From left, Lauren Dibble, Johnny Fayad, Alexina Prather, Ali Kothari, and Nina Angeles, who are running in Monday’s Boston Marathon for buildOn. Photo by Adam Glanzman/Northeastern University
Northeastern will be well-represented at the Boston Marathon on Monday, with runners, volunteers, and spectators affiliated with the university partaking in this marquee day for the city.
One fundraising team in particular has a strong Northeastern connection, as five of the runners are current students, staff, or alumni.
Lauren Dibble, Nina Angeles, Alexina Prather, Ali Kothari, and Johnny Fayad comprise the Northeastern representatives of the marathon team for buildOn, a nonprofit that works to break the cycle of poverty, illiteracy, and low expectations through service-learning programs in many of America’s most under-resourced high schools. The organization also builds schools in some of the world’s poorest villages.
All five runners hold strong roots within Northeastern’s entrepreneurial ecosystem, and they learned about this opportunity to raise funds for buildOn during Global Entrepreneurship Week in November when buildOn President and CEO Jim Ziolkowski delivered a campus lecture.
We sat down with all five runners on Thursday to discuss their excitement heading into the marathon, their preparation, and what it has meant to support buildOn’s mission.
Lauren Dibble, DMSB’09, marketing and mentor manager at the Northeastern University Center for Entrepreneurship Education
“I’ve really enjoyed the running community in Boston. I thought training was going to be miserable but it was actually kind of fun and you feel like you are part of a much bigger thing. And we’ve had our own support structure. I personally could not have done this alone and there have been a lot of different people who helped on a lot of different levels.”
Nina Angeles, SSH’15, assistant director of programs for the Social Enterprise Institute
“All of us come from this similar entrepreneurship background. And the money that we are raising is going to something that we have a personal connection to. We are fundraising for the buildOn Boston chapter, and our Northeastern students are very close with the high school students so seeing that direct impact is both surprising and makes me excited.” [Angeles was recently selected for a Fulbright award to examine the impact of social enterprise in Palestinian refugee communities.]
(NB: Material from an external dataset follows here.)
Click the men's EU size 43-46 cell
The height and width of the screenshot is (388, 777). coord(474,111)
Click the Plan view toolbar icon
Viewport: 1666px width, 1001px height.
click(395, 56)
Alexina Prather, SSH’17, Social Enterprise Institute co-op
“If a year ago, someone told me I was going to run the Boston Marathon, I would have said ‘no way.’ It’s pretty much all I think about now. Whenever I see people it’s all they ask me about. I am equally excited as I am nervous. I just can’t believe it’s here.”
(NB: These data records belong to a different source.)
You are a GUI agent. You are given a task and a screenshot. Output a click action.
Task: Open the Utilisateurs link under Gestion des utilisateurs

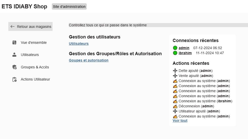(x=79, y=44)
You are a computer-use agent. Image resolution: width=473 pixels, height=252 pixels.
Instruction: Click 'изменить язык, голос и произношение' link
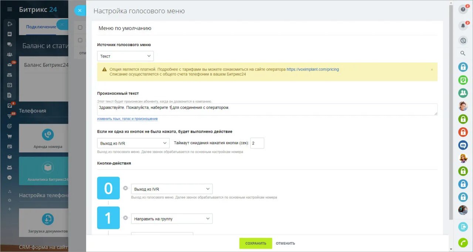127,119
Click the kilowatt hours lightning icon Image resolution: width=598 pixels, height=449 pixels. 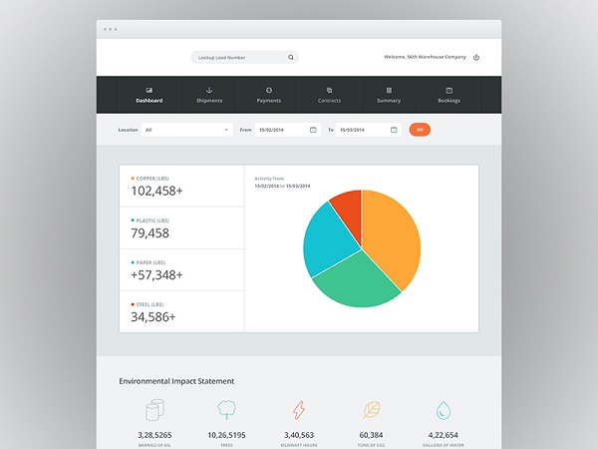pyautogui.click(x=299, y=411)
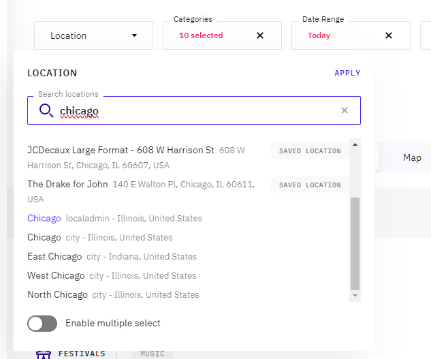Open the Location dropdown
431x359 pixels.
93,35
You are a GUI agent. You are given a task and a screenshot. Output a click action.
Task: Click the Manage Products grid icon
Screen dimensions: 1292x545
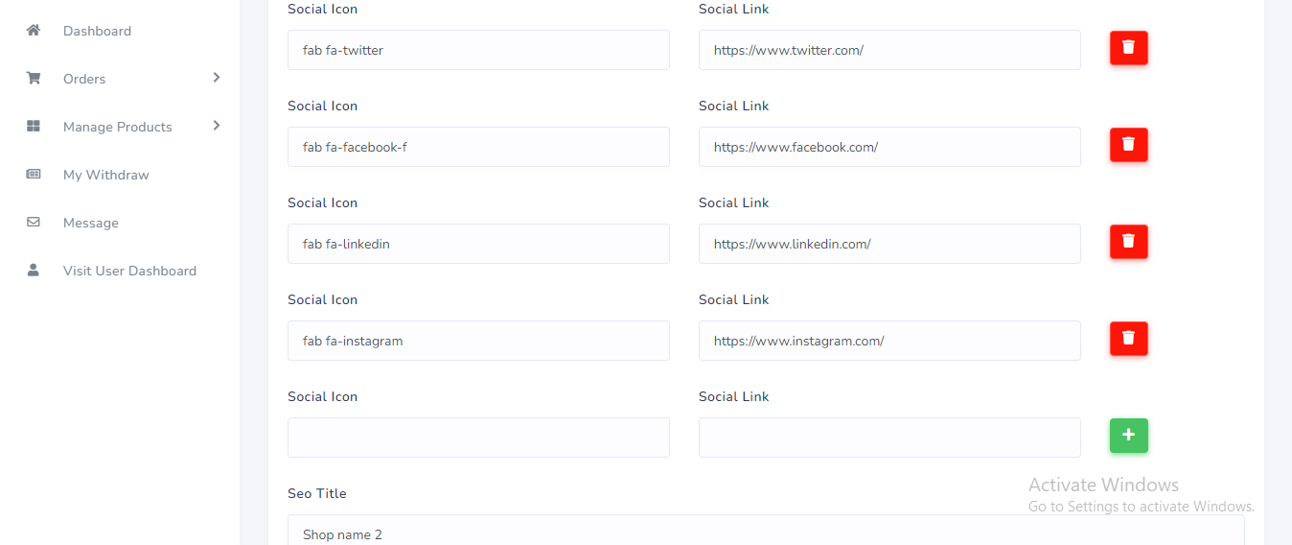pyautogui.click(x=34, y=127)
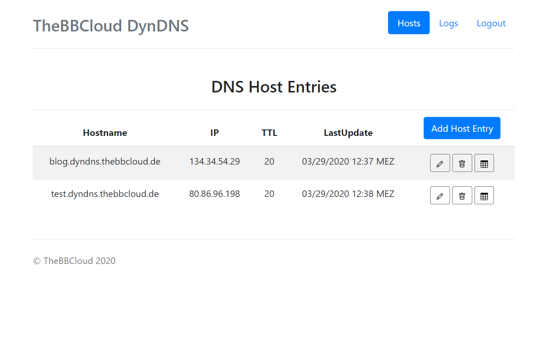Click the LastUpdate column header
The width and height of the screenshot is (549, 349).
[x=348, y=133]
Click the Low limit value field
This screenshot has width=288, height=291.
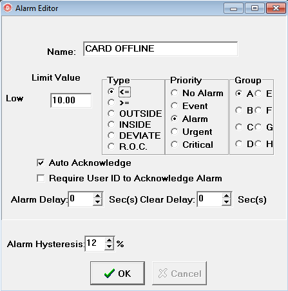pos(71,100)
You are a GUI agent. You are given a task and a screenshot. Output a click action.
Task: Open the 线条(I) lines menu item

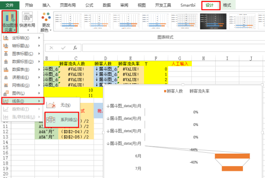pyautogui.click(x=22, y=101)
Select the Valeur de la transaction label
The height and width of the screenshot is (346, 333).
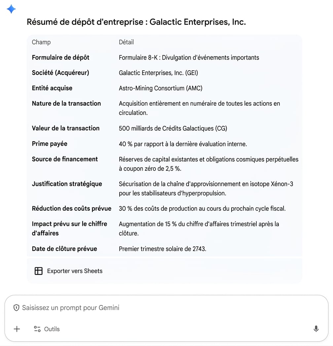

Johnny Fayad, DMSB’17, co-founder of New Grounds Food
“We are running as the New Grounds Food team for buildOn. We’ve done different types of projects in terms of our coffee sourcing and our goal is to continue those things, and we usually leverage a nonprofit partner that will help us on the ground. And buildOn runs programs in different developing countries as well as here in the U.S., so our plan would be about getting more involved in those programs and helping to build more schools.”
Ali Kothari, DMSB’17, co-founder of New Grounds Food
“When I came to Northeastern, I thought how cool would it be to run the Boston Marathon. When Johnny and I first started out we did this one run to the Mass Ave. bridge and back and we were both dying and it was just a couple of miles. So it is cool now that we’ve reached these mile goals at different points in the training and soon that goal is going to be 26.2 miles.”
Since Ziolkowski’s campus lecture in November, Northeastern has launched a student chapter of buildOn, which sends students to the Community Academy of Science and Health in Boston’s Dorchester neighborhood to volunteer with high school students once a week. Northeastern buildOn student leaders also raise money to travel with the organization to help build schools.